I “caught” my diabetes from an AIDs patient I was caring for as a medical intern. The unusual virus I caught, which gave me severe pharyngitis, led to my immune system attacking the cells in my pancreas which produce insulin. I have diabetes from an auto-immune cause. I also had an auto-immune loss of hair after receiving allergy shots. The concern I have with the COVID vaccine is that it too could lead to an auto-immune response in my body.

I believe it will take five years to study the potential COVID vaccine complications. I plan on waiting. Of course, the same could occur from getting COVID. To boost my immune system, I am taking vitamin D, zinc, vitamin C, magnesium, and quercetin. I would welcome a study comparing these vitamins vs. the vaccine for covid prevention and outcome.
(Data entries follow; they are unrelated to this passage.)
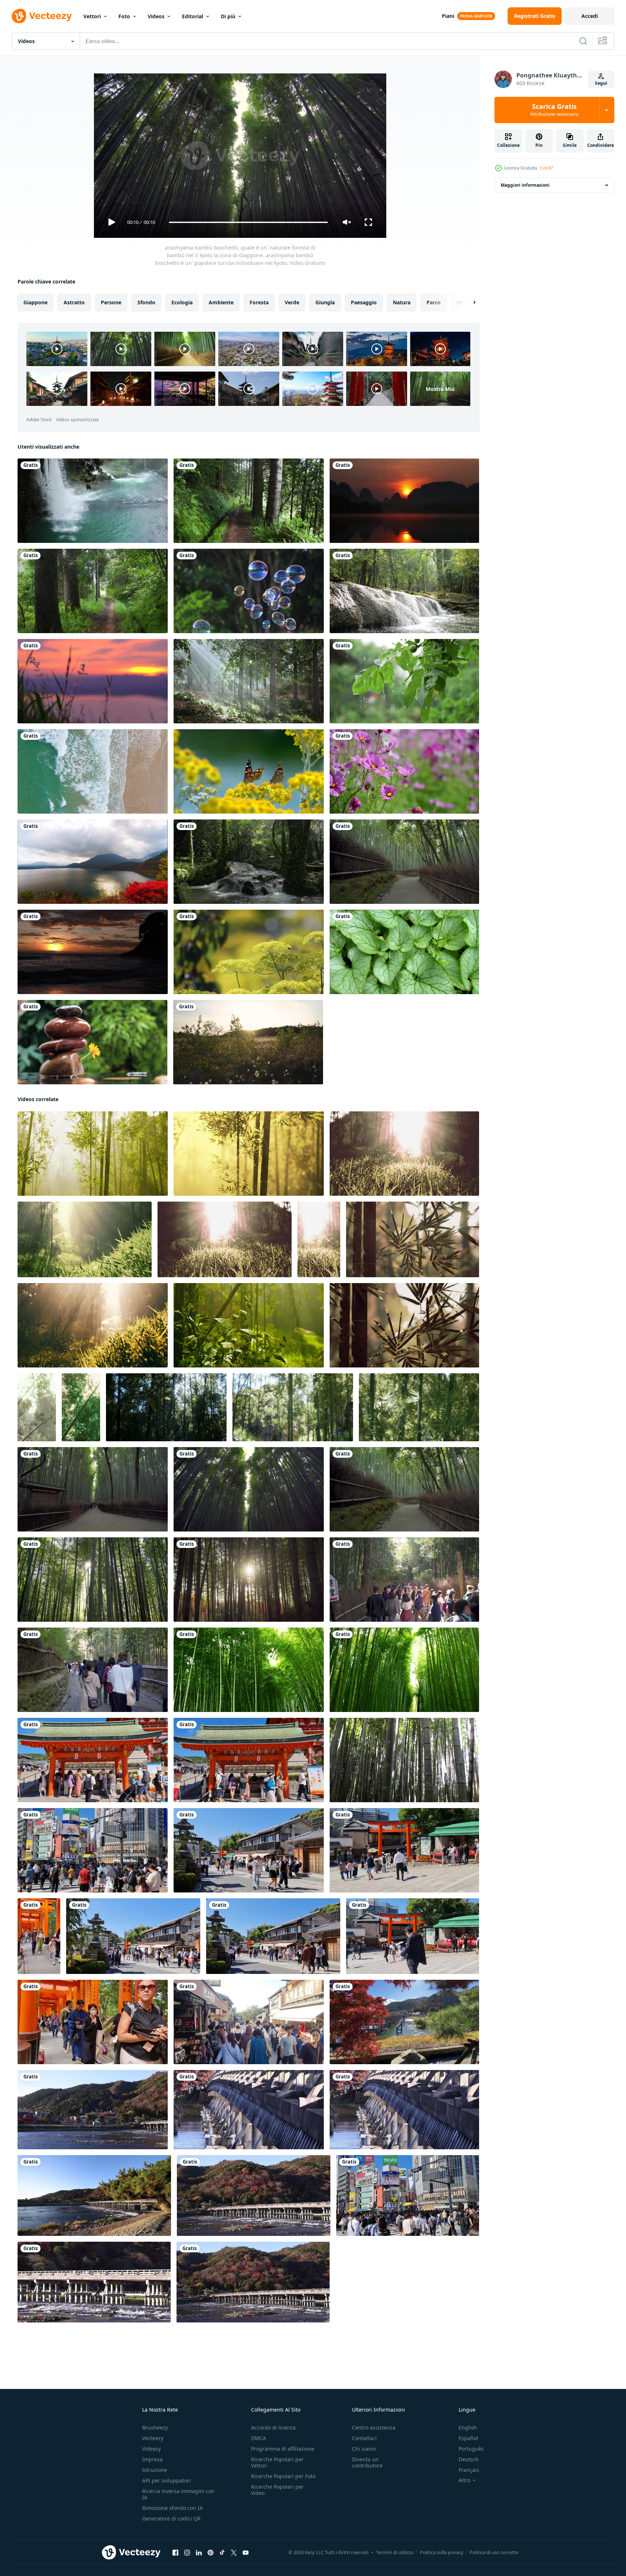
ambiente (221, 302)
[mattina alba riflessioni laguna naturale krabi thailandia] (404, 500)
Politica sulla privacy (441, 2552)
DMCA (258, 2438)
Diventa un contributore (367, 2462)
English (468, 2427)
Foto (124, 16)
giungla (325, 302)
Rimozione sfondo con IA (172, 2507)
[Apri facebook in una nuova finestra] (175, 2553)
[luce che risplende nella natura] (249, 681)
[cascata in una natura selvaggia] (93, 500)
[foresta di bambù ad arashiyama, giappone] (404, 1670)
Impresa (152, 2459)
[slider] (248, 222)
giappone (35, 302)
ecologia (182, 302)
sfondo (146, 302)
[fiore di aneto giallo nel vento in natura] (249, 952)
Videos (156, 16)
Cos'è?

My prescription for all Americans is to accentuate the positive, eliminate the negative, walk daily, take a deep breath three times a day, laugh twice a day, dance, be grateful daily, healthful eating daily, and take your vitamins daily. This will lead to happiness and improved health.

As an American, I am now in the habit of quoting Patrick Henry. The first quote summarizes why I wrote the above; the second expresses my feeling today with respect to the vaccine mandates:

“. . . different men often see the same subject in different lights; and, therefore, I hope it will not be thought disrespectful to those gentlemen if, entertaining as I do opinions of a character very opposite to theirs, I shall speak forth my sentiments freely and without reserve.”

 

“I know not what course others may take; but as for me, give me liberty or give me death.”